Poitrasson-Rivière, A., Moody, J.B., Hagio, T. et al. Reducing motion-correction-induced variability in 82rubidium myocardial blood-flow quantification. J. Nucl. Cardiol. 27, 1104–1113 (2020).

Description:
Researchers evaluated an automated motion-correction algorithm against manual motion correction in 100 dynamic 82Rb PET myocardial perfusion studies.

Two technologists were randomized to either manually correct or manually review and adjust automated corrections, with the primary outcome being inter-rater variability for myocardial blood flow (MBF) and myocardial flow reserve (MFR). The study found that the limits of agreement for MBF and MFR between the technologists significantly decreased with automated correction and processing time was reduced by an average of one minute per study.

Global MFR correlations between manual motion correction of uncorrected studies (A and B) and manual adjustments of automated motion correction (C and D) from the two technologists.

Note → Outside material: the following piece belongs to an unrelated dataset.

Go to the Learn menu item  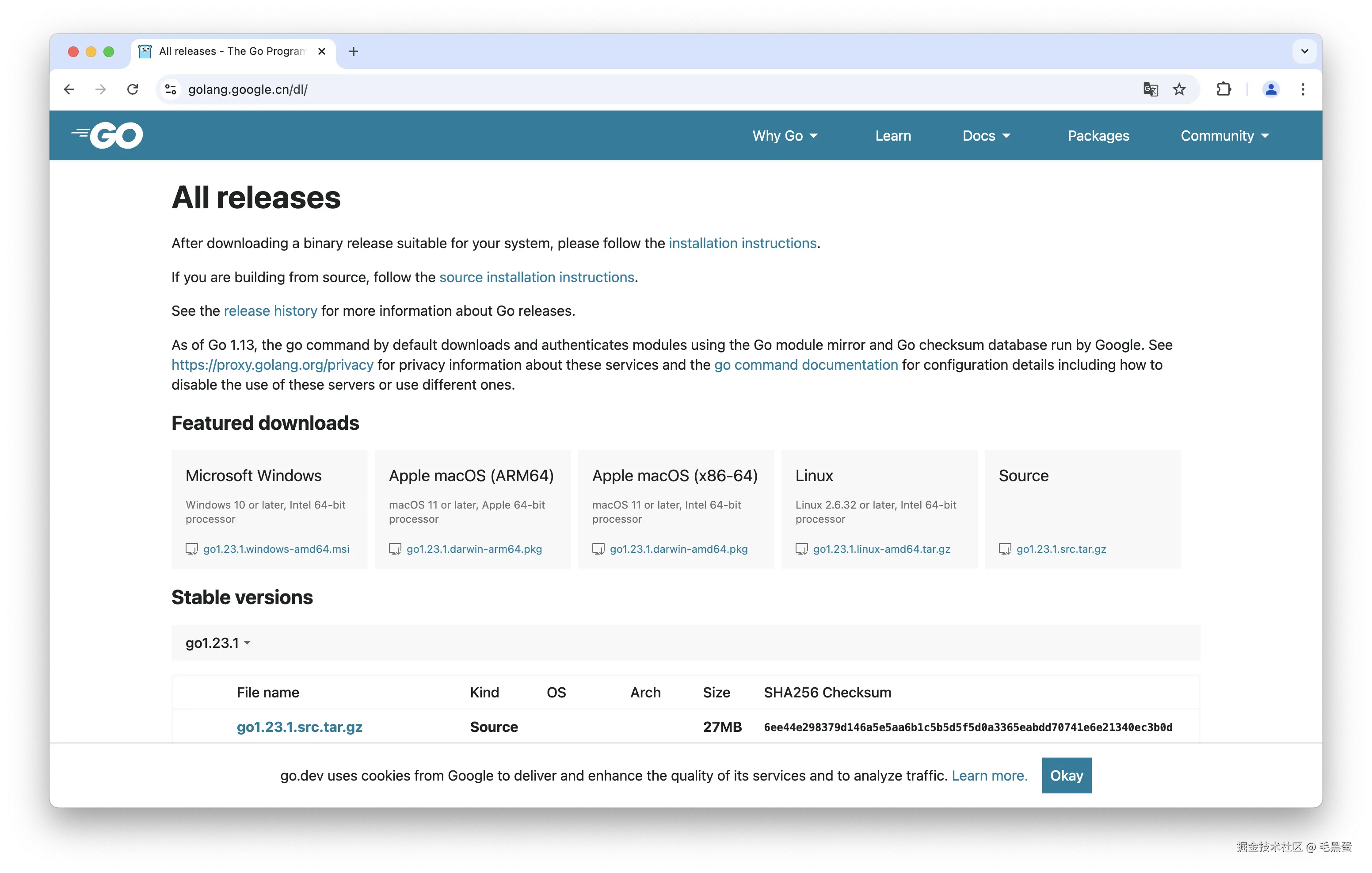(x=893, y=136)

The shaded area on the correlation plots shows the 95% confidence interval of the linear regression.

Clinical Relevance:
Automatic motion correction resulted in an improvement of 40% to 50% on inter-user agreement for MBF and MFR. It also reduced processing time, indicating automated motion correction can improve workflow efficiency.

Partners in Research:
INVIA Medical Imaging Solutions and the University of Michigan collaborated on this research.